The United States' blockade of the Strait of Hormuz can be deemed legal, even if it restricts passage through the vital waterway, provided it adheres to the terms of the San Remo Manual, according to Adv. Yoav Harris of Harris & Co. Maritime Law Office. The manual stipulates that blockades must be effectively enforced impartially against all nations, that belligerents and neutral states must be fully informed, and that the blockade should not aim to starve civilians, allowing for humanitarian relief.
This contrasts with Iran's blockade of the Strait of Hormuz, announced in March 2026, which is viewed as illegal under international law. Harris explained that Iran's actions are problematic because the Islamic Republic did not differentiate between enemy and neutral vessels, targeting all ships that allegedly failed to coordinate with the regime. He stated that Iran's actions, which involved firing at vessels, are "very close to what is defined as piracy under the UN Convention."
If we look into what Iran did here, it was simply firing at vessels going through the Strait of Hormuz. It has no basis in international law. It is very close to what is defined as piracy under the UN Convention, which refers to acts of violence carried out by a vessel or aircraft against other vessels.

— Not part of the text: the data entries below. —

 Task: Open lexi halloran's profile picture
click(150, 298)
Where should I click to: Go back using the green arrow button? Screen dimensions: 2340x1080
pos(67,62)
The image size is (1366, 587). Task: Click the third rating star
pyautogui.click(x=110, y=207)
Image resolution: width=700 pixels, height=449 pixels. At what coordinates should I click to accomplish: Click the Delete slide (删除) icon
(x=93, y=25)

While the San Remo Manual requires impartial enforcement, Iran's blockade was announced by Ebrahim Jabbari, a senior adviser to the Islamic Revolutionary Guard Corps commander-in-chief, stating that only countries friendly to the regime would be permitted passage. Furthermore, Tehran has explicitly stated its intention to charge vessels for transiting the waterway. Iranian officials estimate this could generate approximately $40 billion annually through fees for security, safety, and environmental services. The Persian Gulf Strait Authority also claims the right to mandate insurance purchases for vessels seeking passage.
The only distinction is that piracy is committed by private actors or by government vessels that have been taken over by their crews. When a state engages in such actions, it is simply not in accordance with international law.